╭─ Supplied material

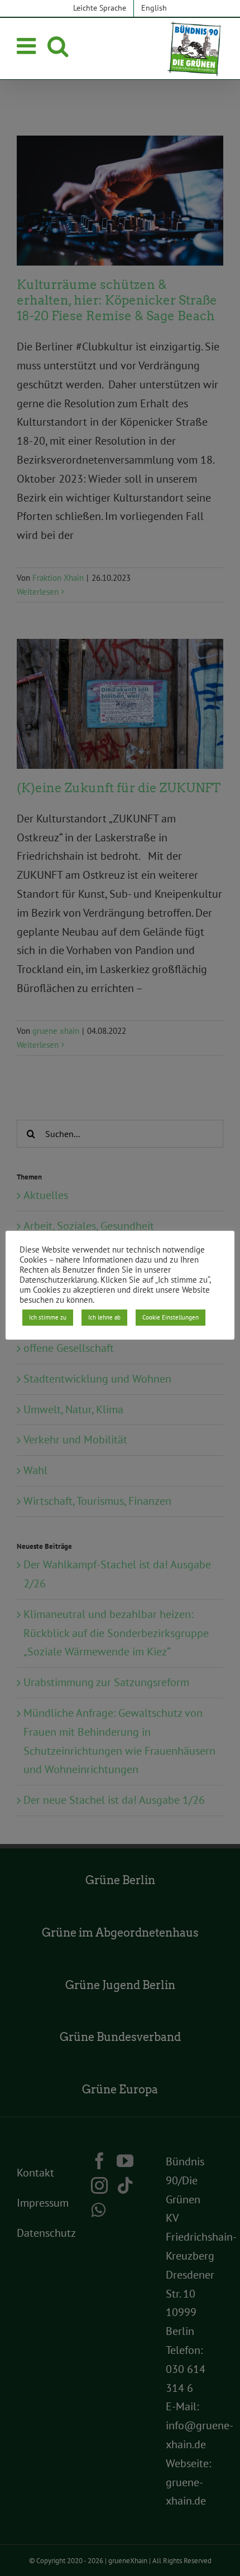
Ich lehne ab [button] (104, 1317)
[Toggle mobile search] (57, 46)
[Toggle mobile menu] (28, 46)
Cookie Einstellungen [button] (170, 1317)
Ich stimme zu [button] (47, 1317)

╰─

▶ **The problem**: Scan the material above for the word "mobile", and copy every line in which it is found.

▶ **Response area**:
[Toggle mobile search] (57, 46)
[Toggle mobile menu] (28, 46)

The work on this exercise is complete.